Replacing the pfSense box with a router results in the NAS functioning properly. I used the router to set it up and it continues working properly inside our network with adam:ONE in all permutations – unless it needs to communicate with the Internet; only its DNS seems to be working.
That seems like an awful lot of effort to try to prove that Adam:One is the problem. I would suggest maybe not doing all that and instead trying to find an answer on the forum or with Adam support. I can’t imagine uninstalling an entire Adam package just to get a device to work. At the end of the day you still need a firewall to protect your network and just removing it from the equation is just creating work for you that you have to undo eventually.
Please post what the logs are saying about your NAS, and post the network config of your synology box on the synology dashboard. Also let us know what your pfsense dhcp server is provisioning for a search suffix.
Hi @Fred_H
Can you check what DNS servers are assigned or configured on your NAS? My guess is that the NAT hijacking that is usually configured on the gateway is causing an issue with Synology. As you said the queries look OK, but perhaps it’s still causing an issue.
Thank you @nckrwlmn. Your first paragraph is why I didn’t uninstall.
I just have the basic logs available at present; after looking through them (they aren’t available in one of the available file types to upload), the only repeated error was: “Failed to send email. (Failed to execute request curl_easy_perform error: 6).”
The network config is below.
I couldn’t find any suffix setting for my (kea) DHCP server; I’m using only its default settings. However, under Control Panel | Network setings | General | Advanced Settings the “Apply the domain name provided by the DHCP server” is unchecked. I unchecked it to fix multiple “Erred” DNS queries (see this topic).
OK then my theory doesn’t hold up.
This might be a case where you want to enable Level 6 logging, reproduce the issue, and then run the command adamone-issue and send the resulting file to support@adamnet.works
You can reference this forum post in your email.

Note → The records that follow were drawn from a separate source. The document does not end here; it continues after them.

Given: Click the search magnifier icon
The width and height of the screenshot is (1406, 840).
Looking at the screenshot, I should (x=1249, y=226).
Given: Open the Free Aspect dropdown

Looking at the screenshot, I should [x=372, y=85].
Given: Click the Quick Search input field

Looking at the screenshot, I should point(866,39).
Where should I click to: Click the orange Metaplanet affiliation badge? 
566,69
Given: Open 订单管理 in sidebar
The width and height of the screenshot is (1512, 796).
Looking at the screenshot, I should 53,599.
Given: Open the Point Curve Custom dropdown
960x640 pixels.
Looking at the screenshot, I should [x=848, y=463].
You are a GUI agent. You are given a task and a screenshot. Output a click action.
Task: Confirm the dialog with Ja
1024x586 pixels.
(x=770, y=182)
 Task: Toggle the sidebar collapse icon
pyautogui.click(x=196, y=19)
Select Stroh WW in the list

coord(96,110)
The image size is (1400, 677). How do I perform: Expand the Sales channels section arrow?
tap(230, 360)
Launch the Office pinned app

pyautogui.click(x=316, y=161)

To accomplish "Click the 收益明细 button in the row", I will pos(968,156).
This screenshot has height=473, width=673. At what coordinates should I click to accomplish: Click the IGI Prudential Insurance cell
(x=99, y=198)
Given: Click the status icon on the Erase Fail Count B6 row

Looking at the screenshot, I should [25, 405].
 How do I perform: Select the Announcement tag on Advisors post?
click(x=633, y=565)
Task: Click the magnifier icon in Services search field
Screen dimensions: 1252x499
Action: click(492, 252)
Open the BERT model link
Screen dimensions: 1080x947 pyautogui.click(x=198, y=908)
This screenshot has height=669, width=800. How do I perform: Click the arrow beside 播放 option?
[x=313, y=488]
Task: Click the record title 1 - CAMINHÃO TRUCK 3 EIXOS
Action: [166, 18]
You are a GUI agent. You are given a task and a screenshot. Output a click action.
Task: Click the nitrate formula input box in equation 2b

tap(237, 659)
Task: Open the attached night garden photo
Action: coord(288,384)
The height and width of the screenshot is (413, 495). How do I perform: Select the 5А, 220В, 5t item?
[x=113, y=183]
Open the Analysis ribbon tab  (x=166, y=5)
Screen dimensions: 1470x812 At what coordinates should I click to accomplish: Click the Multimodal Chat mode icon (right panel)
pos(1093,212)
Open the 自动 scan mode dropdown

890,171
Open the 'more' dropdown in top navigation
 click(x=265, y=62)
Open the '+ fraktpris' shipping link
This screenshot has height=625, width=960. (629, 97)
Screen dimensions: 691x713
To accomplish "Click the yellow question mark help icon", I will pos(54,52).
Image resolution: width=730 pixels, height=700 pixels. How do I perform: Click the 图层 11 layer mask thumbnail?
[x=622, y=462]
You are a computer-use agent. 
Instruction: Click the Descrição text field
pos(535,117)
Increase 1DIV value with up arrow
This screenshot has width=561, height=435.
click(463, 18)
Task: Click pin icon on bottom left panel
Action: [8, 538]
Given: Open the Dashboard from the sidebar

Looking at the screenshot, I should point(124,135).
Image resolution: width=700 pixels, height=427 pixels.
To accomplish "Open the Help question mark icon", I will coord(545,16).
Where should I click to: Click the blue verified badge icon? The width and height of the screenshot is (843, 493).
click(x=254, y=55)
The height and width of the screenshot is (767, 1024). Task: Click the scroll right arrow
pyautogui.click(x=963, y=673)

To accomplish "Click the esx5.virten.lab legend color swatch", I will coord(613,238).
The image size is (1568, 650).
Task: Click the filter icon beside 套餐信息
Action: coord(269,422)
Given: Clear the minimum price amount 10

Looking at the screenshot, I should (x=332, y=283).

With help, created a pfSense rule to bypass the NAS around adam:ONE. After doing so had the same problem, so it’s not adam:ONE. When I find the reason I’ll post it here to close the loop.
It was a stupid mistake: After I had entered the new NAS MAC for static routing I, for some reason, restored an old pfSense config with the old NAS MAC. After that, things spiraled down.
The miracle is that the NAS worked at all with an incorrect MAC in the static routing.
I greatly appreciate everyone’s help and I’m sorry I wasted your time.
Fred
P.S. My pfSense backups now have the proper MAC code.